▸ Exercise description: Your task is to copy the lines of the data below from the line holding "How do I perform: Open the Learn more link?" through the line holding "This screenshot has height=840, width=1448.", inclusive, exactly and with nothing added.

[Opening Records for the task section]

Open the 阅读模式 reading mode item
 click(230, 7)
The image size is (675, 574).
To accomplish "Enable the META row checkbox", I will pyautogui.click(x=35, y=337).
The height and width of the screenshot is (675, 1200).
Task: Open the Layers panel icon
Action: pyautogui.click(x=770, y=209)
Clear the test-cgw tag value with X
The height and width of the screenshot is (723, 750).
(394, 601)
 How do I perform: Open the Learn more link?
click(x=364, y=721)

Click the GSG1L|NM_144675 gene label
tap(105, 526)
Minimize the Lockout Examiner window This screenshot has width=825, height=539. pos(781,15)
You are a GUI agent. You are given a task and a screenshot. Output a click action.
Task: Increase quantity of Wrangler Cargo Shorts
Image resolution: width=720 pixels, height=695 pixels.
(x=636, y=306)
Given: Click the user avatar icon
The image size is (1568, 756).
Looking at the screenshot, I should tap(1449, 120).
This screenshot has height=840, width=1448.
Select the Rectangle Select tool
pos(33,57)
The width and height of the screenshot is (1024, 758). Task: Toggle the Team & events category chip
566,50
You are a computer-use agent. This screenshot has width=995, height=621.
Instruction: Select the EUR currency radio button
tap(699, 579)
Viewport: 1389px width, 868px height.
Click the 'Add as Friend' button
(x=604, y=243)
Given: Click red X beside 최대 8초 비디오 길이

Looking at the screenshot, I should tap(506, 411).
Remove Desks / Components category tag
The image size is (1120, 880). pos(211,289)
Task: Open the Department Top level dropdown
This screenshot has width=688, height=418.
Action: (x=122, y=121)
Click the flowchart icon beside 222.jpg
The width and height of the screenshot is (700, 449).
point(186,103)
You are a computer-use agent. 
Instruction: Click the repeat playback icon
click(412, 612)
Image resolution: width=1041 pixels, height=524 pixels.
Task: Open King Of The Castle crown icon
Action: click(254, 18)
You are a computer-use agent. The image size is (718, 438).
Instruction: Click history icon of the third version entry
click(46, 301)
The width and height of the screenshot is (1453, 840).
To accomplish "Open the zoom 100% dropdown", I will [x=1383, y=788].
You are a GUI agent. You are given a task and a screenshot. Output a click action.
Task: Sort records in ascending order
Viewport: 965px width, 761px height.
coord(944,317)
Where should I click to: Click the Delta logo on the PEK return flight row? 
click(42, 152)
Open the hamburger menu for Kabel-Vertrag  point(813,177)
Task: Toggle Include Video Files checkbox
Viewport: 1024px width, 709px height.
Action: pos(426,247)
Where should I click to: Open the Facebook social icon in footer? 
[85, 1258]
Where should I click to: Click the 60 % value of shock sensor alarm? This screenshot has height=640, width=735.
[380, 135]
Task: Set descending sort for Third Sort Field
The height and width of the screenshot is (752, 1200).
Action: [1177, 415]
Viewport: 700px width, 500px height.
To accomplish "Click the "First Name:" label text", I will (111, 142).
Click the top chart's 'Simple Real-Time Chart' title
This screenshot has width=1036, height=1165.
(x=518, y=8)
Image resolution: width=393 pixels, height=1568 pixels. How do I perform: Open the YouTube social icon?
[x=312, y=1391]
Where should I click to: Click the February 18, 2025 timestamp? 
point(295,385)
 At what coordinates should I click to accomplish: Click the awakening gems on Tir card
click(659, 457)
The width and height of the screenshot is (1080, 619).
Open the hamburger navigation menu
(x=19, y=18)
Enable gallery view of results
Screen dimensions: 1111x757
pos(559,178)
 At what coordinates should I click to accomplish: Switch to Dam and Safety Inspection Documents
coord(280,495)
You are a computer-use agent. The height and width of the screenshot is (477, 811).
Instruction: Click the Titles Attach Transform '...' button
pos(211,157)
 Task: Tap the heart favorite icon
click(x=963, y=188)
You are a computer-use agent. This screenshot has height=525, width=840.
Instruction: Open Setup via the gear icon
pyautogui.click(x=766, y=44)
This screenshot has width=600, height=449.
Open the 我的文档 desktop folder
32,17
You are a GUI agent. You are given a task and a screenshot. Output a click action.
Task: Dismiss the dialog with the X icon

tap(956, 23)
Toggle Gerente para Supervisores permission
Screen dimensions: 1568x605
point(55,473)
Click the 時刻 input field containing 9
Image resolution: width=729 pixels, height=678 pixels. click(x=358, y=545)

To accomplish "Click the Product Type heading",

[Closing Records for the task section]

▸ Output for this task:
 How do I perform: Open the Learn more link?
click(x=364, y=721)

Click the GSG1L|NM_144675 gene label
tap(105, 526)
Minimize the Lockout Examiner window This screenshot has width=825, height=539. pos(781,15)
You are a GUI agent. You are given a task and a screenshot. Output a click action.
Task: Increase quantity of Wrangler Cargo Shorts
Image resolution: width=720 pixels, height=695 pixels.
(x=636, y=306)
Given: Click the user avatar icon
The image size is (1568, 756).
Looking at the screenshot, I should tap(1449, 120).
This screenshot has height=840, width=1448.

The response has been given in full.